Self-awareness is key.

Not every amusing thought that springs to my mind is suitable for the public.

On stage and under pressure may not be the best time and place to decide if a
joke is funny.

------
dugmartin
This is probably going to sound old fashioned but I would suggest looking up
and attending the next meeting of your local Toastmasters
(<http://reports.toastmasters.org/findaclub/>). They have a 10 speech series
that will take you from terrified speaker to "competent communicator" in a
well-structured non-threatening environment (and yes, I am a Toastmaster).

------
ZanderEarth32
Neil Patel recently wrote some helpful advice for public speaking, even if you
hate it

[http://www.quicksprout.com/2012/12/03/how-to-speak-in-
public...](http://www.quicksprout.com/2012/12/03/how-to-speak-in-public-even-
if-you-hate-public-speaking/)

------
xradionut
Practice at your local user group.
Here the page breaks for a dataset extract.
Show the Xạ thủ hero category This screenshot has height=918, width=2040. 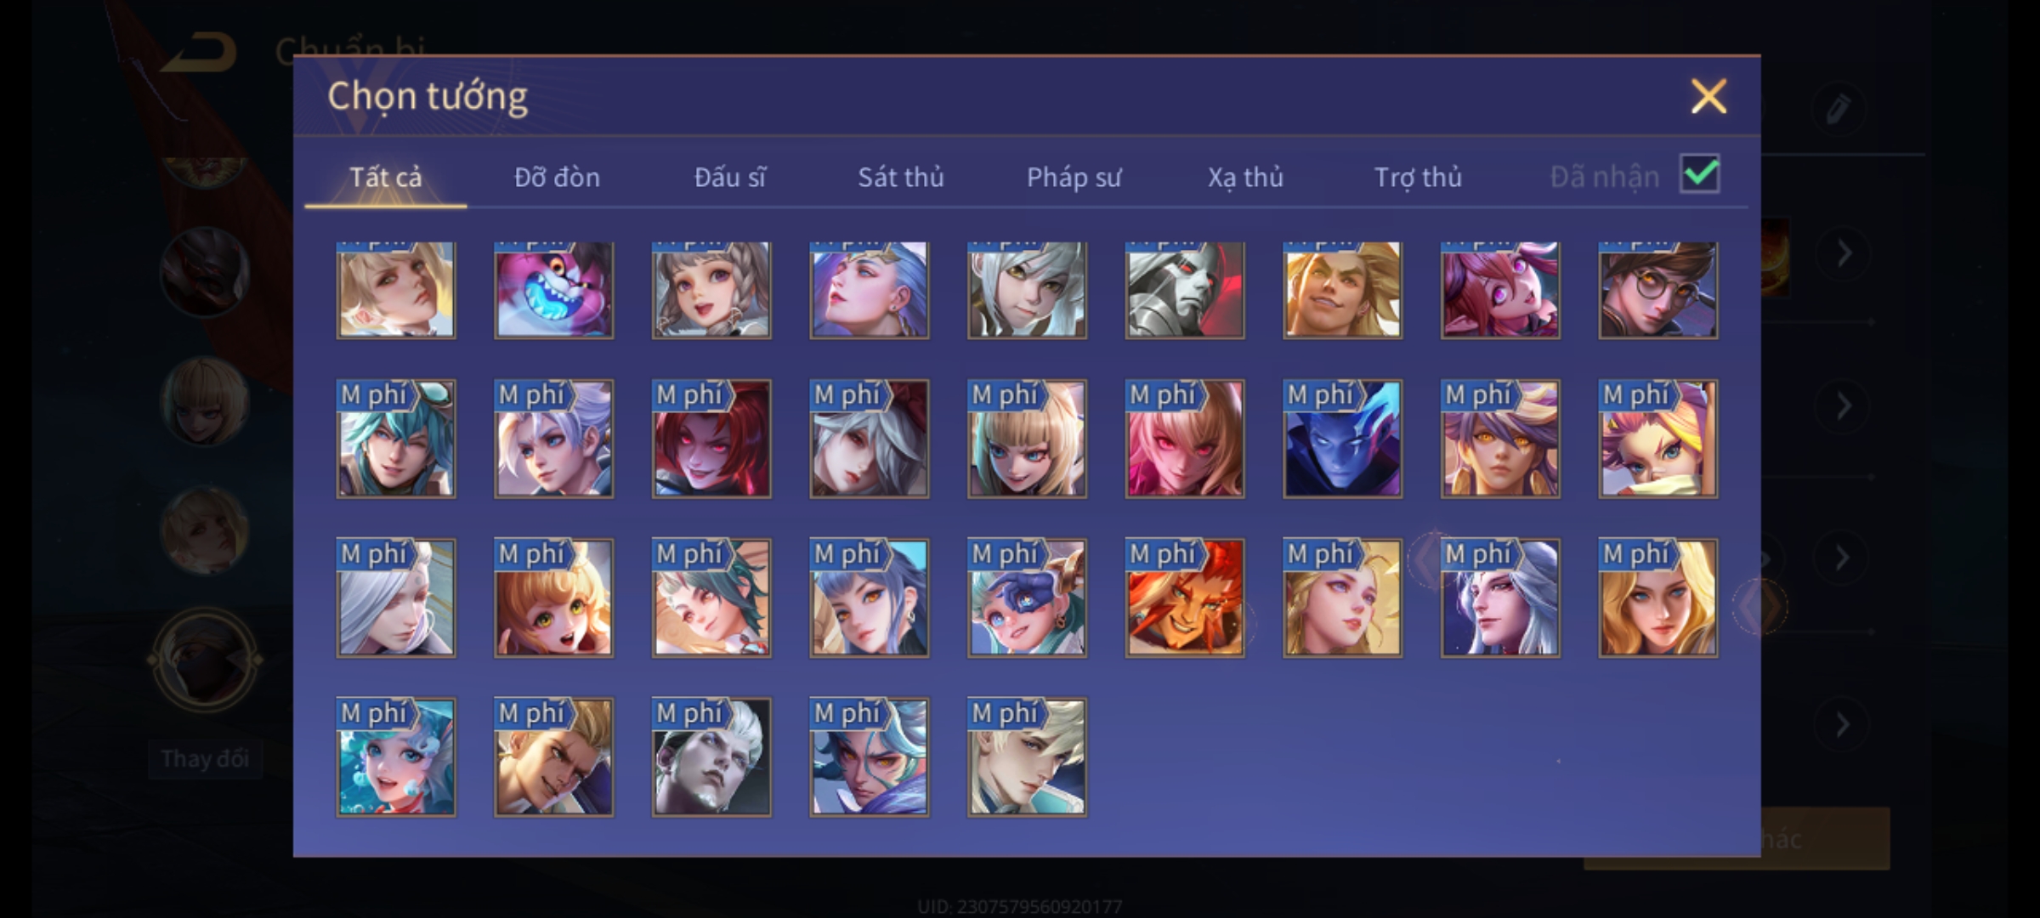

We have several national known experts in
the our field at the NTSSUG and they all do their dress rehearsals for larger
conferences at meetings and regional conferences. And a majority do virtual
meetings, video blogs and teach classes.

------
Gravityloss
is the headline missing a comma?

Crap, I'm speaking at this conference?

Or is it really: Crap I'm speaking at this conference? So he's talking crap?

------
datalus
Protip: Take a couple shots of something strong before going on.